Resolution No. 2: I Will Lose Thirty Pounds
Successful dieters say it’s not what you eat but how much you eat that counts, which is why, back in January, I resolved to eat only while driving. After all, there’s only so much you can shove into your mouth when one hand is on the wheel and the other is holding a cigarette. I guess we’ll never know whether my diet would have worked, since on January 3rd I drove my Sentra into the display window of a roofing-supply store in Long Island City. Since then, I’ve actually gained about five pounds, most of which I chalk up to the nervous eating I’ve been doing while awaiting my trial. On the positive side, now that I have to walk everywhere it’s only a matter of time before my unsightly love handles are ancient history.

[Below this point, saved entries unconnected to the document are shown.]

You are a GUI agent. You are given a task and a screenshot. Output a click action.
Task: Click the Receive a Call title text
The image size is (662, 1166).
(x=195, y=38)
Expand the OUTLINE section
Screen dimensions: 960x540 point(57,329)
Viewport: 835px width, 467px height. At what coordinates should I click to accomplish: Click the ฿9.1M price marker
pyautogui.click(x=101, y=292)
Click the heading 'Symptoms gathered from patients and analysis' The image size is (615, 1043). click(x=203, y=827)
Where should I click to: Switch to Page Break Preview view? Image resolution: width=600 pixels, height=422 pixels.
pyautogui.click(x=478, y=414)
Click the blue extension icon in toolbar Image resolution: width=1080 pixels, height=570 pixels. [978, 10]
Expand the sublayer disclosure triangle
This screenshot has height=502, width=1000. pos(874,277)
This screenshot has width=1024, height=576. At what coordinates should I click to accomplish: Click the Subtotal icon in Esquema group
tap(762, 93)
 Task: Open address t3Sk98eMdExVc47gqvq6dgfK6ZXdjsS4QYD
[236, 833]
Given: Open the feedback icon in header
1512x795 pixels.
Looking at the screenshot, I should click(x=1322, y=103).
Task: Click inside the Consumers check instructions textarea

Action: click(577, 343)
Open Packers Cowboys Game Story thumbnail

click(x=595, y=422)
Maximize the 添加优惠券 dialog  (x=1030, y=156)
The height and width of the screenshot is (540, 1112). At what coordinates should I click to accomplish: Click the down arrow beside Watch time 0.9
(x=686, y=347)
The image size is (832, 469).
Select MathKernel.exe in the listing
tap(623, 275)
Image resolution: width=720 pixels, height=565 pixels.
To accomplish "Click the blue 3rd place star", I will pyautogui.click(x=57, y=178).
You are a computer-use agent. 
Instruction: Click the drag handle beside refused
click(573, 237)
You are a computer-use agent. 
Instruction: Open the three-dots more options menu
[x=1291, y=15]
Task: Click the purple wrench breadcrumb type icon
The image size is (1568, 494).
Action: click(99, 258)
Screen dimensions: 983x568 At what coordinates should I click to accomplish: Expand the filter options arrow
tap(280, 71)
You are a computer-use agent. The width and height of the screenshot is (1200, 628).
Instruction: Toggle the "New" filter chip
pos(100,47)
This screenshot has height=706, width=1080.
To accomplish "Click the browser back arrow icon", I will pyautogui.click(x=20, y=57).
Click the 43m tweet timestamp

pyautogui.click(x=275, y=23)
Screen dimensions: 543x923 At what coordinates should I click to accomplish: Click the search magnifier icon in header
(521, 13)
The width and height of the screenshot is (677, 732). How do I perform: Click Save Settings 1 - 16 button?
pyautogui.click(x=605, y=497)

Resolution No. 3: I Will Be Nicer to My Co-Workers
I’ve never exactly been Mr. Popularity at work, but I’ve never been Mr. Unpopularity, either. (That would be Dale, especially since I spread the rumor that he, and not I, was the one who had been stealing everyone’s yogurt out of the refrigerator.) Still, I resolved to be a little nicer around the office, as this January 4th exchange with my co-worker Barry demonstrates:

Me: Hey, Barry, how’s it going? Barry: Real busy—got a big presentation tomorrow and I’m nowhere near ready. Me: Oh, well, let’s have a pity party. Barry: What did you say? Me: See ya—wouldn’t want to be ya! 
O.K., so maybe I could’ve been nicer than that, but if being nice means sucking up to self-important shits like Barry I’d just as soon ditch this dopey resolution altogether.
Resolution No. 4: I Will Stop Sneaking Up Behind People and Poking Them with a Sharp Wooden Stick
I did this only three times last year, so it’s a reach to call it a “habit.” And yet, those three incidents, plus the time I spent online shopping for just the right stick, constitute a troubling pattern of behavior. Here’s the good news: so far this year, I have sneaked up behind only one person and poked him (Barry, on January 5th), so, at that rate, I will do it only twice this year—well off last year’s pace. The bad news is that these incidents could pick up in frequency during the cold-weather months, when it’s easier to conceal a sharp wooden stick under a heavy overcoat. But even if I wind up poking, say, four or five people, total, this year, I’m not going to beat myself up about it. What with all the other resolutions I’ve made, this is one of the few simple pleasures I have left.